WHAT THE TASK ASKS:
There is one span to output from the data below: the lines starting at the line with "This screenshot has width=868, height=503." and ending at the line with "You are a GUI". Output it exactly, ends included, nothing more.

+++++

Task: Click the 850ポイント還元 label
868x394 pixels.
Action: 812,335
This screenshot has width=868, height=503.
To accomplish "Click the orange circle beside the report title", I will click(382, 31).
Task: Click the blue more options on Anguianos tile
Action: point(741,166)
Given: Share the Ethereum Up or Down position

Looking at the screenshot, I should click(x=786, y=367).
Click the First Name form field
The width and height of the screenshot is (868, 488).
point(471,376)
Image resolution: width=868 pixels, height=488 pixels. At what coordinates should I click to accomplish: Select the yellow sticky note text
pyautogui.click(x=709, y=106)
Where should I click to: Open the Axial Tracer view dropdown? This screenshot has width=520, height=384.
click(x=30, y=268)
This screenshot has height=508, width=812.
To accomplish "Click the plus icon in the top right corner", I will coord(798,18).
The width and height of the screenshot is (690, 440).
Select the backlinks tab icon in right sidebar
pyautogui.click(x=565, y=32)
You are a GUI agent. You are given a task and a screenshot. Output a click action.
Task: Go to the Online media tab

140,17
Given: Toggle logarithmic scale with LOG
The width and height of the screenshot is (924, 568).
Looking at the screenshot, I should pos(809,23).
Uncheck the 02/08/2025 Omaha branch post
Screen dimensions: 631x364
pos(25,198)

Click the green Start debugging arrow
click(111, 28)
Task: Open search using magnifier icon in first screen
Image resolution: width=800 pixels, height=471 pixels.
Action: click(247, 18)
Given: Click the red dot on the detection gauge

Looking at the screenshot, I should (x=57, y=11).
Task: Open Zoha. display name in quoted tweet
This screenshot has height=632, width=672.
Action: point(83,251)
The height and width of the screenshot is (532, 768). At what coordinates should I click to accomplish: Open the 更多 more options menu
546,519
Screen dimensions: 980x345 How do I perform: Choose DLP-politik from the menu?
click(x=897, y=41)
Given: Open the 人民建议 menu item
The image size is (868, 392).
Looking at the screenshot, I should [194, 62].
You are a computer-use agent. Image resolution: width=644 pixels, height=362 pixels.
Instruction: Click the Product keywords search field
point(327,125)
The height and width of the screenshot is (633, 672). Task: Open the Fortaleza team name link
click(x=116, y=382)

+++++

SOLVED PROBLEM:
This screenshot has width=868, height=503.
To accomplish "Click the orange circle beside the report title", I will click(382, 31).
Task: Click the blue more options on Anguianos tile
Action: point(741,166)
Given: Share the Ethereum Up or Down position

Looking at the screenshot, I should click(x=786, y=367).
Click the First Name form field
The width and height of the screenshot is (868, 488).
point(471,376)
Image resolution: width=868 pixels, height=488 pixels. At what coordinates should I click to accomplish: Select the yellow sticky note text
pyautogui.click(x=709, y=106)
Where should I click to: Open the Axial Tracer view dropdown? This screenshot has width=520, height=384.
click(x=30, y=268)
This screenshot has height=508, width=812.
To accomplish "Click the plus icon in the top right corner", I will coord(798,18).
The width and height of the screenshot is (690, 440).
Select the backlinks tab icon in right sidebar
pyautogui.click(x=565, y=32)
You are a GUI agent. You are given a task and a screenshot. Output a click action.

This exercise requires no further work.